Au cours de son allocution de lundi dernier, Emmanuel Macron a dressé un inventaire non exhaustif des professions qui seraient « en première ligne » pour lutter contre l’épidémie du covid-19. Il leur a rendu un hommage appuyé, soulignant au passage à quel point ces personnes étaient mal payées. Voilà de longs mois que les urgentistes et les personnels de santé ont tiré la sonnette d’alarme. Des années que les fonctionnaires voient leur pouvoir d’achat fondre et se faire grignoter par l’inflation. Des décennies que les salariés ne voient pas la couleur de l’argent distribué aux actionnaires.

Et voilà qu’en guise de rétablissement d’une certaine justice sociale le gouvernement va distribuer des primes. Des primes aux plus méritants, d’abord. Les soignants admirables qui n’ont pas compté leurs heures et qui sont traités comme des employés du mois, les fonctionnaires et tous ceux qui ont fait leur métier sans escompter la moindre récompense, pour ne citer que ceux-là. Alors une prime, c’est toujours plus agréable qu’un coup de pied au fondement, mais cela ne remplace pas une véritable revalorisation de la profession. Lorsque je suis rentré à l’éducation nationale, une partie non négligeable de la rémunération consistait en une indemnité dite de résidence, variable selon le lieu d’exercice et qui ne comptait pas dans le calcul de la retraite. Il a fallu de longues années et une négociation syndicale acharnée pour qu’elle soit intégrée au salaire. Et par ailleurs les enseignants français sont restés parmi les plus mal payés d’Europe.

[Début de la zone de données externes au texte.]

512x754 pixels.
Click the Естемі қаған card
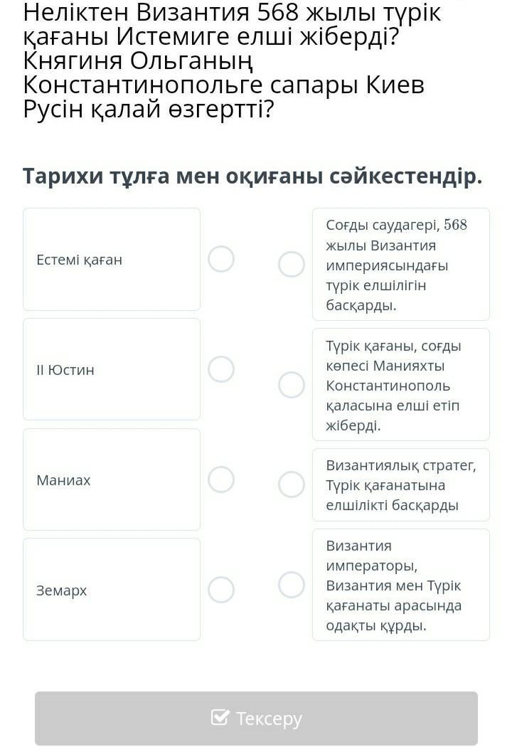click(x=112, y=259)
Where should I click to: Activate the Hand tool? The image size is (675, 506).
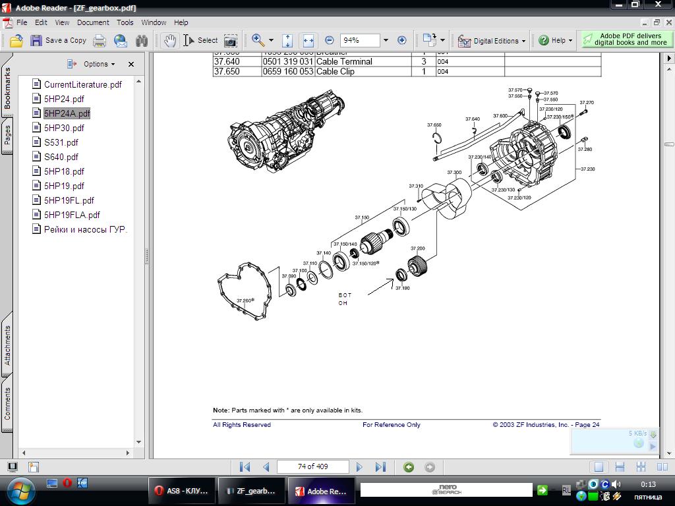pyautogui.click(x=170, y=40)
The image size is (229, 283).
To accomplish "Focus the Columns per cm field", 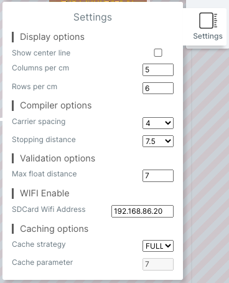I will (158, 70).
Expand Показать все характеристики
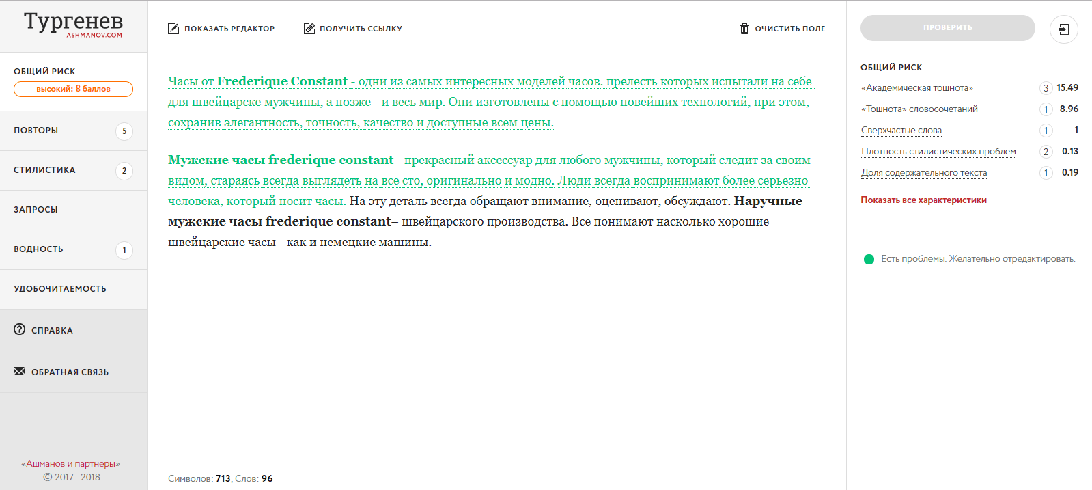 [x=923, y=200]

Des primes seront aussi versées aux plus nécessiteux, victimes collatérales de la crise sanitaire, afin de leur permettre de ne pas mourir de faim s’ils réchappent à la maladie. Dans un cas comme dans l’autre, ces primes s’apparentent soit à de la générosité, car elles sont octroyées selon le fait du prince, soit à de la charité, quand il ne devrait s’agir que de fraternité et de solidarité. Ni les uns ni les autres ne tendent de sébile ni ne demandent l’aumône. De la justice, oui. Du respect, oui. Une rémunération décente, oui, cent fois oui. D’autant plus que cette apparente générosité est tout sauf désintéressée. Quand l’économie nationale est menacée d’une récession qui pourrait atteindre des sommets inédits, dépassant même la crise historique de 1929, l’injection de liquidités fait partie de l’arsenal traditionnel des libéraux, ce que les Américains appellent l’helicopter money, qui consiste à faire un chèque directement à chaque personne, au lieu d’aider les entreprises par exemple. Encore faut-il que l’activité soit redémarrée afin que les bénéficiaires puissent dépenser cet argent au lieu de le laisser dormir sous forme d’économie de précaution. Il faut pour cela rétablir la confiance, et se rendre sympathique. CQFD.